- Coat of arms
- Location of Kettenheim within Alzey-Worms district
- Location of Kettenheim
- Kettenheim Kettenheim
- Coordinates: 49°43′18″N 08°06′48″E﻿ / ﻿49.72167°N 8.11333°E
- Country: Germany
- State: Rhineland-Palatinate
- District: Alzey-Worms
- Municipal assoc.: Alzey-Land

Government
- • Mayor (2019–24): Wilfried Busch

Area
- • Total: 3.47 km^{2} (1.34 sq mi)
- Elevation: 209 m (686 ft)

Population (2023-12-31)
- • Total: 321
- • Density: 92.5/km^{2} (240/sq mi)
- Time zone: UTC+01:00 (CET)
- • Summer (DST): UTC+02:00 (CEST)
- Postal codes: 55234
- Dialling codes: 06731
- Vehicle registration: AZ
- Website: www.alzey-land.de

= Kettenheim =

Kettenheim (/de/) is an Ortsgemeinde – a municipality belonging to a Verbandsgemeinde, a kind of collective municipality – in the Alzey-Worms district in Rhineland-Palatinate, Germany.

== Geography ==

=== Location ===
The municipality lies in Rhenish Hesse and belongs to the Verbandsgemeinde of Alzey-Land, whose seat is in Alzey.

== History ==
Earlier known as Kiedenheim, the village lay in the lower Nahegau (a county) and for a great length of time was subservient to the castle at Alzey. The family Dieter von Kiedenheim was enfeoffed with great holdings by Ruprecht III. Northeast of Kettenheim lay the village of Egersheim or Ergisheim which later vanished, most likely shortly after the Thirty Years' War.

== Politics ==

=== Town council ===
The council is made up of 8 council members, who were elected by majority vote at the municipal election held on 7 June 2009, and the honorary mayor as chairman.

=== Coat of arms ===
The municipality's arms might be described thus: Argent diapered on a pale azure a chain sable.

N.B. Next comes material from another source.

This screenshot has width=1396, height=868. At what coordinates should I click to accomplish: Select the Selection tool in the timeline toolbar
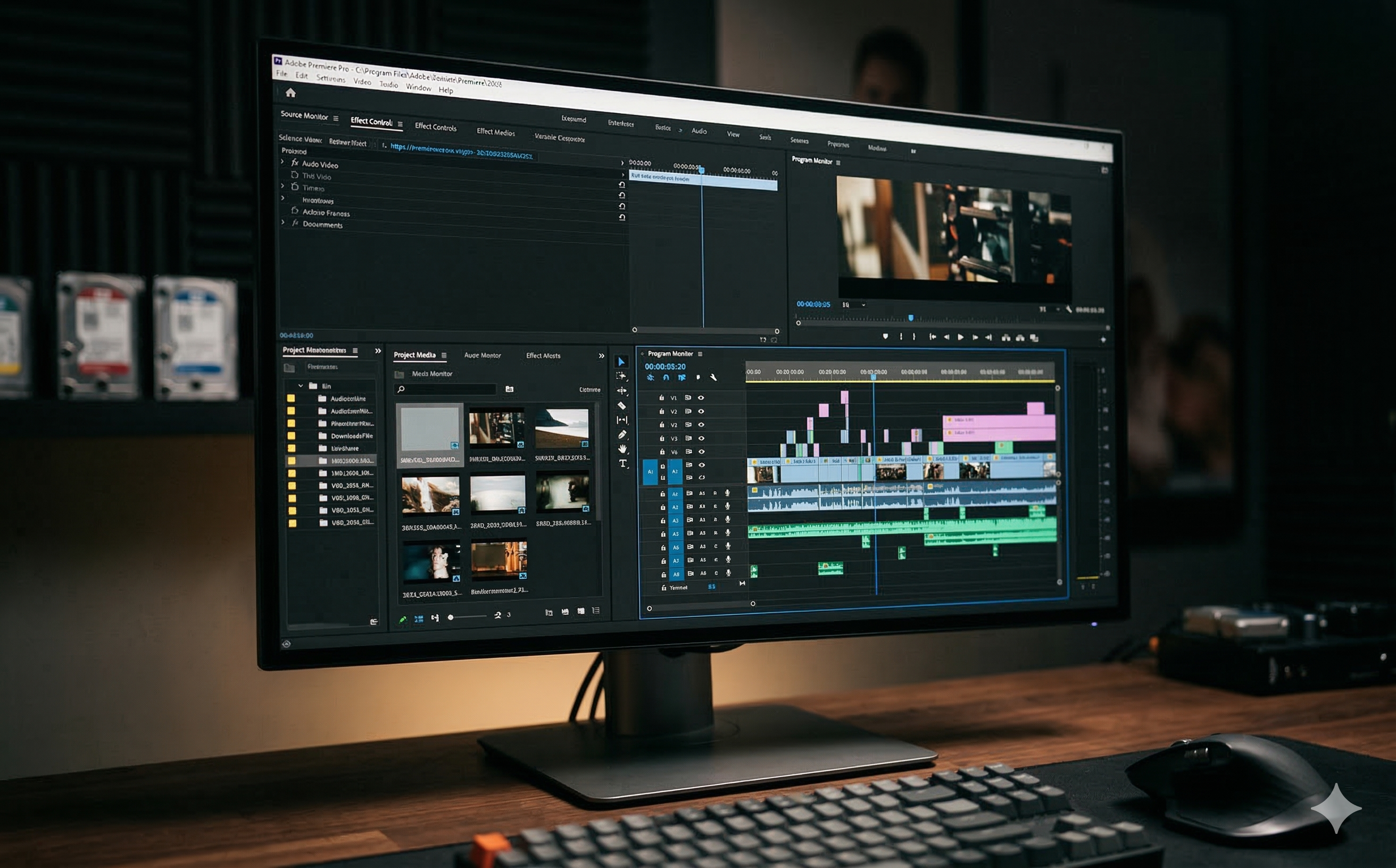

Both the external links for Kettenheim, however, show a different coat of arms, this one with the diapering missing from the field and with the chain arranged in a horseshoe shape over the field, centred on the pale, instead of running lengthwise along it. No explanation of the municipality's arms is given at either site. Nevertheless, Ketten means “chains” in German.

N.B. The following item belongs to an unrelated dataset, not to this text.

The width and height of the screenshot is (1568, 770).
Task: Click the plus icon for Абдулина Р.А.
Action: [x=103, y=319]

== Culture and sightseeing==

=== Buildings ===
The town hall is from 1686 and has richly carved timber framing and oriel windows built onto a single hall.

The Hessensteiger Mühle is made of two properties, both former watermills.

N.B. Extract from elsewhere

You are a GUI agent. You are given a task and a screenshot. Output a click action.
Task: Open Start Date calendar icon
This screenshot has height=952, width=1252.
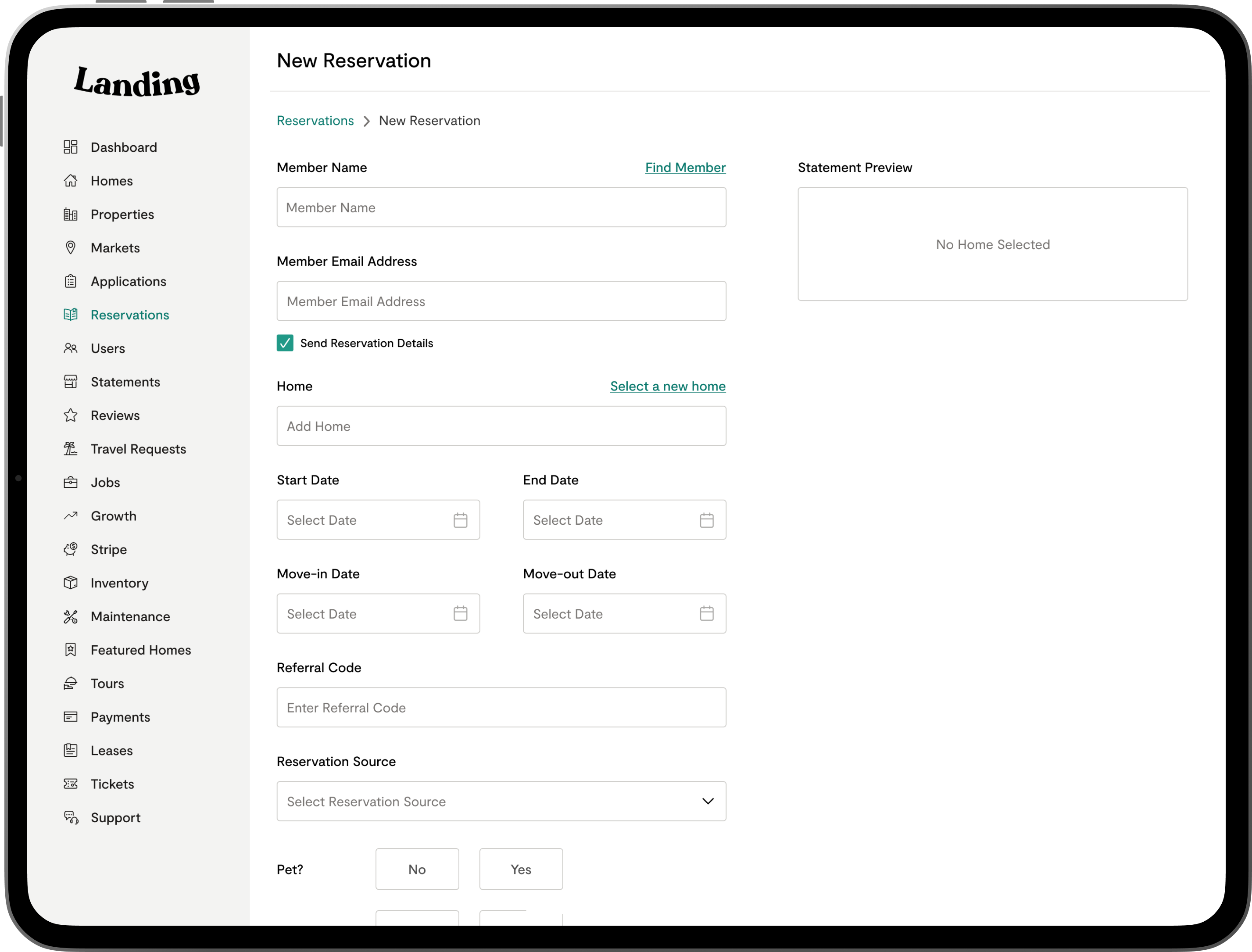(460, 520)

Hessensteiger Mühle I: Proof of this mill's existence can be found through entries of christenings, births and so on in the church books since at least 1570, before which it likely belonged to Weidas Monastery in Dautenheim (now an outlying centre of Alzey), thereby meaning that it could indeed be much older.

Hessensteiger Mühle II: Proof of this mill's existence goes back to 1840 in a fire survey in the Town of Alzey archives.

The mills stand at the municipal limits with Alzey-Dautenheim underneath the Dautenheim Autobahn valley viaduct.